Decades after AIDS first appeared, doctors are still hoping for a cure.
This week, Tony Fauci, head of the U.S. National Institute for Allergy and Infectious Disease, added his voice to that conversation with an opinion piece on CNN and a talk at a special session on the future of AIDS.
Fauci is saying a cure may be possible – for a few people – if doctors treat them very aggressively within days after infection. Under these conditions, it will be well-night imposible for the vast majority of AIDS patients to be cured. But the conversation about a cure has a broader significance, because it brings a dose of optimism among the painful and stark realities surrounding this disease.
Still, there’s a long way to go before such cures are possible, molecular biologist Robert Siliciano of the Johns Hopkins University School of Medicine in Baltimore, Maryland, told the meeting yesterday.
Siliciano said that drugs can indeed slash HIV down to almost undetectable levels in many people and called this the first step to a cure.

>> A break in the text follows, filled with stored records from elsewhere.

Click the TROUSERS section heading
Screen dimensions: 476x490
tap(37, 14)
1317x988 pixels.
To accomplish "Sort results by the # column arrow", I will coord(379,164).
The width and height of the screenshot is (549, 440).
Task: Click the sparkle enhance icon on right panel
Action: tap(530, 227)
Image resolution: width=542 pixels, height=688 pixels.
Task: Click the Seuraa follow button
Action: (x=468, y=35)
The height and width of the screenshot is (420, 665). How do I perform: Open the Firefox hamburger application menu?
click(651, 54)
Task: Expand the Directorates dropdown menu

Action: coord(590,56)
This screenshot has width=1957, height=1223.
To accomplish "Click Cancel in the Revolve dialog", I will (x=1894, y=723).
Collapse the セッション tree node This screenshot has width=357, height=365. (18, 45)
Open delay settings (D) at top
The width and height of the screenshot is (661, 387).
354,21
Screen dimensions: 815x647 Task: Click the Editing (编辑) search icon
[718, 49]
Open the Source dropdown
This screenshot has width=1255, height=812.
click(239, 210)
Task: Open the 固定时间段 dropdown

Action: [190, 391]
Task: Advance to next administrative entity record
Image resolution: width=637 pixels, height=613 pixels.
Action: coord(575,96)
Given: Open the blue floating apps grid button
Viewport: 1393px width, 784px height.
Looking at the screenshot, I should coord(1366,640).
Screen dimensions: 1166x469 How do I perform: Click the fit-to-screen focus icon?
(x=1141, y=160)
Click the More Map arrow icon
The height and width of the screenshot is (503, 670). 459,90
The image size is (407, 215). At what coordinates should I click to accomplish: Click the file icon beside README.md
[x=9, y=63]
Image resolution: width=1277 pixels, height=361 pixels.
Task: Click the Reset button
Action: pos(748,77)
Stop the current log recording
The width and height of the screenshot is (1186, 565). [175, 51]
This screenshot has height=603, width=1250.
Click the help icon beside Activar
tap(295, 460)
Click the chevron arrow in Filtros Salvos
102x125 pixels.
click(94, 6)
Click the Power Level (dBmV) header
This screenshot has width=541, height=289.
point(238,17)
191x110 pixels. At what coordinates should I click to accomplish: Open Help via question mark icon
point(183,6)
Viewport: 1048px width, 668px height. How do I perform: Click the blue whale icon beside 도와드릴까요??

But, he said, scientists must now tackle steps two and three by finding everywhere in the body that HIV can hide out after an individual becomes infected – the so-called “viral reservoirs” – and figuring out how to flush the virus out of those reservoirs so it can be attacked by drugs.
“It would be a mistake to say we’re one-third of the way there to finding a cure for HIV infection, because the second and third steps may prove much more difficult,” Siliciano said.
And, Siliciano added, the possiblity of a cure brings with it a responsiblity for researchers and drug companies: “What it means is that treatment failure is not inevitable,” Siliicano said. “[I]f we could develop forms of these drugs that could be taken for life without unacceptable toxicity, then it is, in principle, possible to offer everyone who is currently living with HIV infection the chance for a normal life.”